TASK DIRECTIONS => Below are some records. Write out the lines from the one containing "Image resolution: width=113" to the last line, word for word, leaving out pictures.
(EXTRACTED INFORMATION Opens)
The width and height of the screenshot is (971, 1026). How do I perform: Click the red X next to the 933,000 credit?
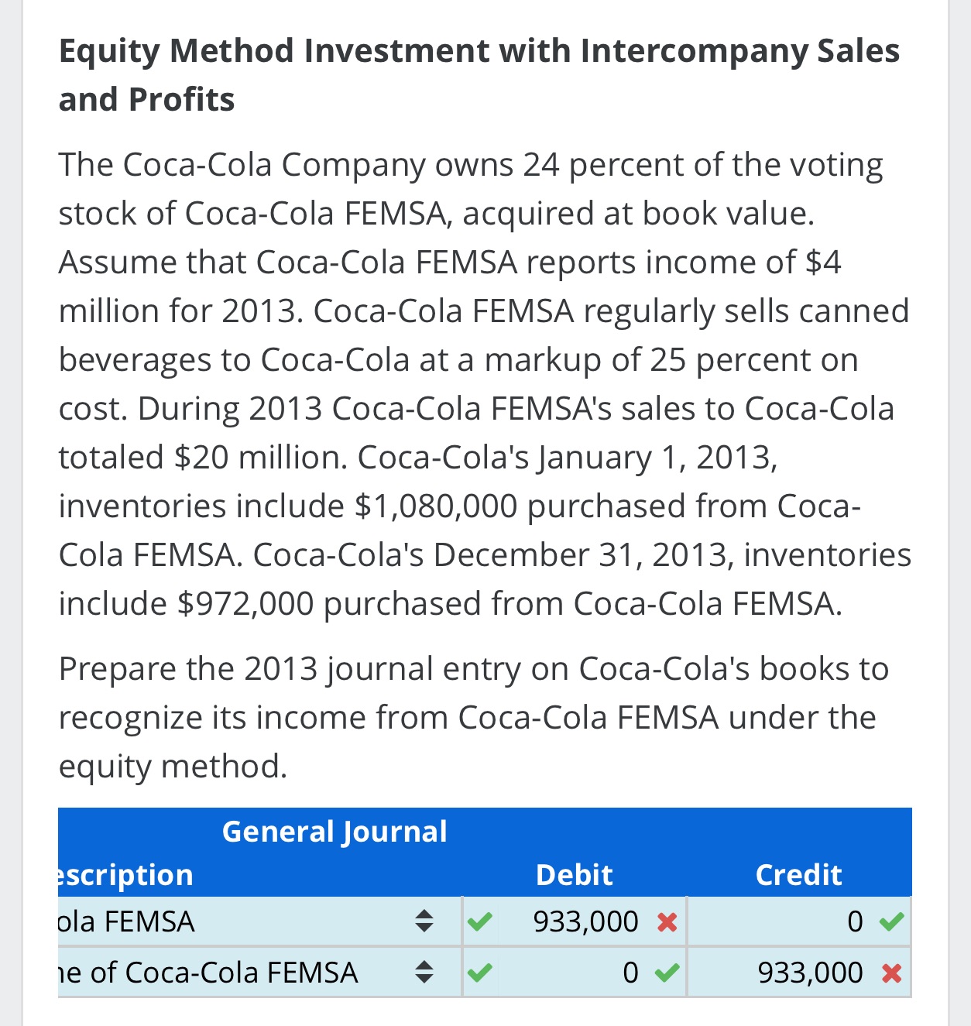pos(891,973)
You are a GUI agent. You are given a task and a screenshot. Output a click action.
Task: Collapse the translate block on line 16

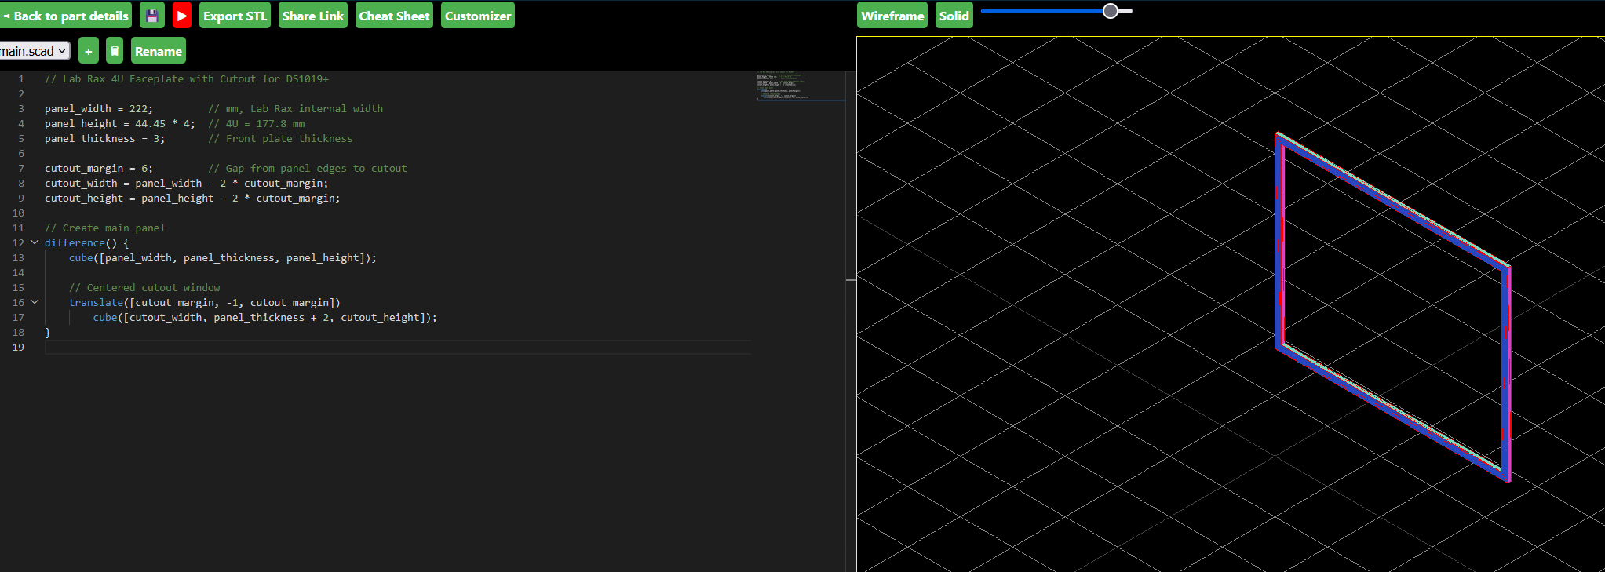[35, 302]
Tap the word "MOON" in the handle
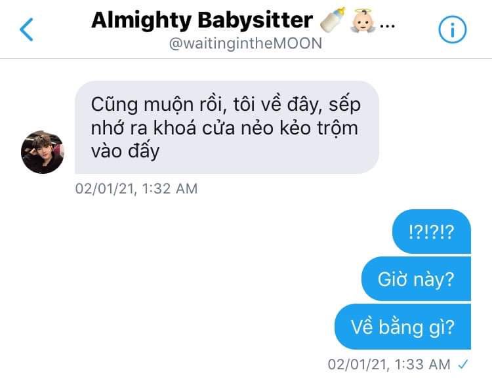Screen dimensions: 492x387 click(298, 43)
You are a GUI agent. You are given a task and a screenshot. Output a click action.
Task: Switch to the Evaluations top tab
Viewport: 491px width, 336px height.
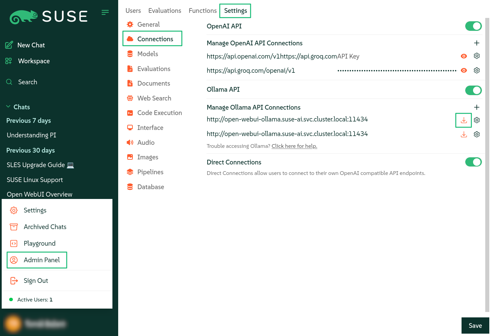[x=165, y=11]
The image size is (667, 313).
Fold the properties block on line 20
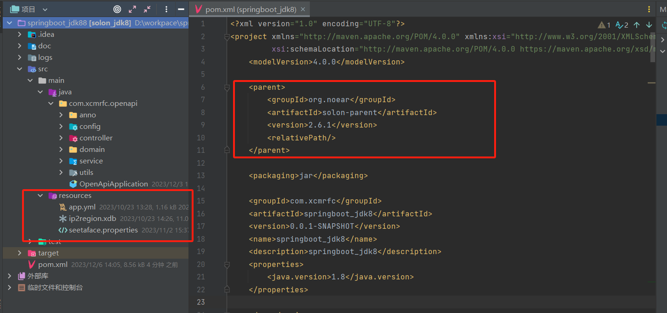pos(226,265)
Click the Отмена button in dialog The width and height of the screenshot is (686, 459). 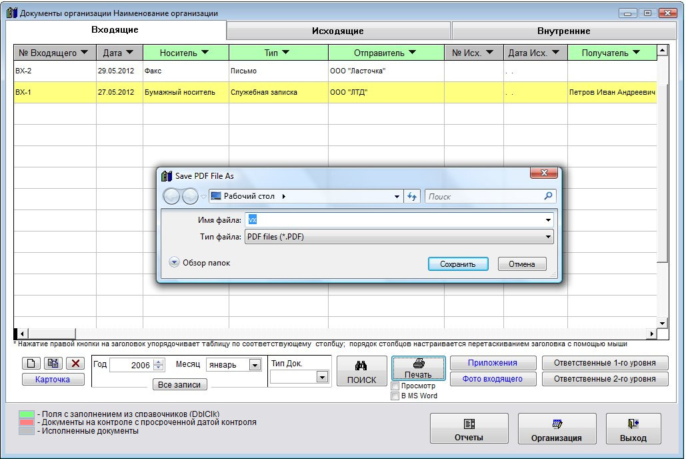521,264
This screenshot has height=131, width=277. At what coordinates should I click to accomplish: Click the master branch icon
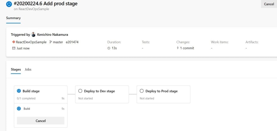(x=51, y=42)
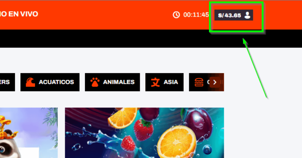The image size is (302, 158).
Task: Click the strawberry in fruit game image
Action: [143, 130]
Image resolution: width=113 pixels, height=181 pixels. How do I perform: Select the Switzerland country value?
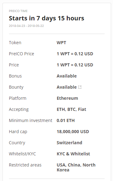[x=69, y=143]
(EXTRACTED INFORMATION Closes)
RESULT FOR THIS EXERCISE =>
Image resolution: width=113 pixels, height=181 pixels. How do I perform: Select the Switzerland country value?
[x=69, y=143]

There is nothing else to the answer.